Third Party Risk Management Analyst

Job Description

About the Role

The New York Times is looking for an enthusiastic professional to join the Governance, Risk and Compliance team as a Risk Management Analyst, focusing predominantly on Third Party Risk Management (TPRM).

The Governance, Risk & Compliance team is responsible for the Risk Governance, Risk Frameworks and Risk Issue Management related to systems, infrastructure, processes and third parties. In addition, the team manages global Policy Governance, Compliance monitoring and reporting, PCI Compliance, and system administration of our Integrated Risk Management solution. The team works across the company and in particular with Technology, Legal, Finance, Human Resources, and Data Governance.

The Analyst will function as a risk assessor with a focus on identifying gaps in technology and data processes, controls and security for our third parties. You will be the main contact for the TPRM process, tracking risks and remediation in our Integrated Risk Management solution, managing the relationships with Third Party Business Relationship Owners and reporting key metrics to senior management. In addition, you will work with stakeholders to reach agreement in order to recommend and/or design new controls to support technology security and data protection.

  • Responsible for third party risk assessments: assessing controls, processes and/or systems to identify the threats and vulnerabilities that lead to a risk
  • Analyze system and data gaps to identify and report impact and likelihood to the business via qualitative and quantitative metrics
  • Conduct root cause analysis of problems and apply business knowledge and practical experience to recommend/implement controls and enhancements
  • Ensure processes are fully met in line with company guidelines, policies and standards; and support compliance reviews, testing and audits
  • Work with cross functional teams and partners across the organization to address support and project activities
  • Support build out of TPRM process within Integrated Risk Management solution
  • Maintain working knowledge of security and compliance technology trends and best practices

As a Risk Analyst, you should:
  • Be highly organized and detail-oriented, with strong analytical problem solving skills
  • Be able to handle multiple tasks in a fast-paced, deadline-driven environment, while working both independently and as part of a team.
  • Display excellent verbal and written communication and interpersonal skills.

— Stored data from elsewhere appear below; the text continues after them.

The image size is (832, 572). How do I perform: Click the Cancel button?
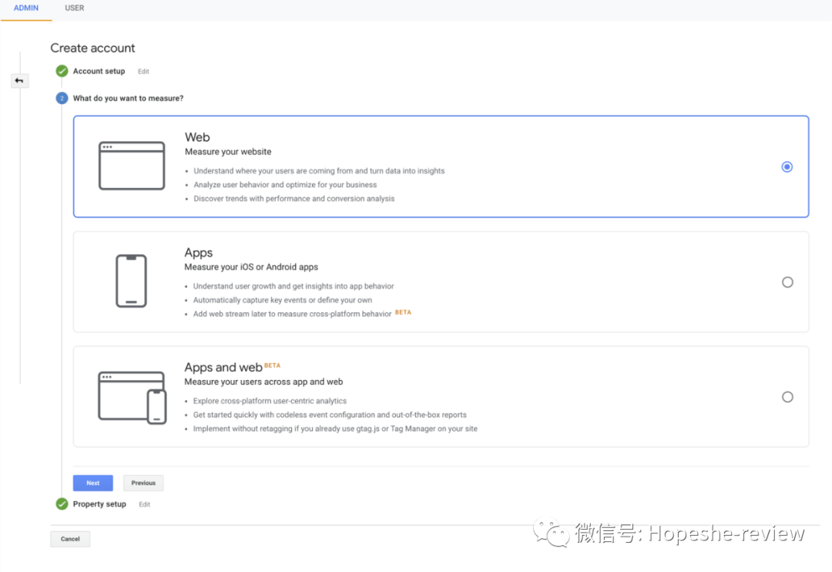tap(69, 539)
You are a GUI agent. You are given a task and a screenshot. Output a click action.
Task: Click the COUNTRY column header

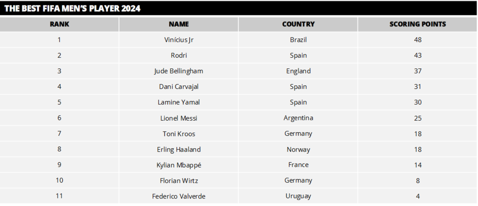point(298,24)
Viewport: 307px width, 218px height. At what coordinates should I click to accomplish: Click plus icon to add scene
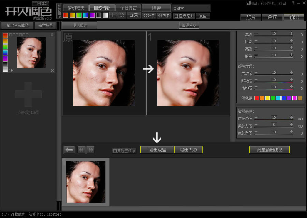28,94
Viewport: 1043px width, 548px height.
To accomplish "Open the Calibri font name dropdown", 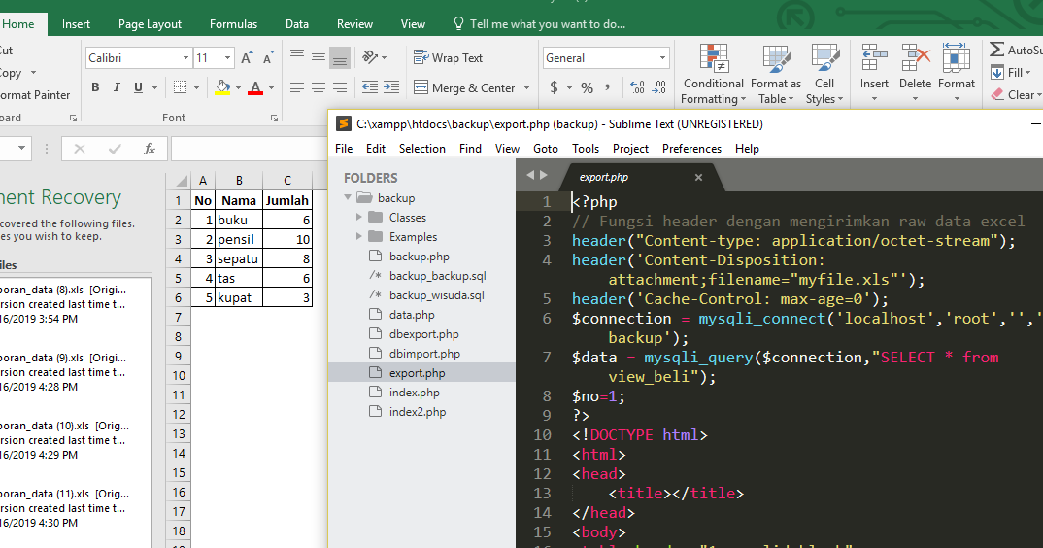I will (x=185, y=58).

  • 3+ years in Governance, Risk & Compliance, audit or the field of cybersecurity
  • 2+ years experience in:
    • Conducting Third Party Risk Assessments
    • Working understanding of the NIST Cybersecurity Framework

Preferred Qualifications:
  • Current industry knowledge in the fields of risk management and technology.
  • Experience with industry standard third party risk assessments including the SIG, TrueSight, etc.
  • Experience with PCI DSS


The New York Times is committed to a diverse and inclusive workforce, one that reflects the varied global community we serve. Our journalism and the products we build in the service of that journalism greatly benefit from a range of perspectives, which can only come from diversity of all types, across our ranks, at all levels of the organization. Achieving true diversity and inclusion is the right thing to do. It is also the smart thing for our business. So we strongly encourage women, veterans, people with disabilities, people of color and gender nonconforming candidates to apply.

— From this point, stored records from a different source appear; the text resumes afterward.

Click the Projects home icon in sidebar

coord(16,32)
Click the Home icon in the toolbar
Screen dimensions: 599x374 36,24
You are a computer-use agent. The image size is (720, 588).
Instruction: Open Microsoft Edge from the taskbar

The New York Times Company is an Equal Opportunity Employer and does not discriminate on the basis of an individual's sex, age, race, color, creed, national origin, alienage, religion, marital status, pregnancy, sexual orientation or affectional preference, gender identity and expression, disability, genetic trait or predisposition, carrier status, citizenship, veteran or military status and other personal characteristics protected by law. All applications will receive consideration for employment without regard to legally protected characteristics. The New York Times Company will consider qualified applicants, including those with criminal histories, in a manner consistent with the requirements of applicable state and local "Fair Chance" laws.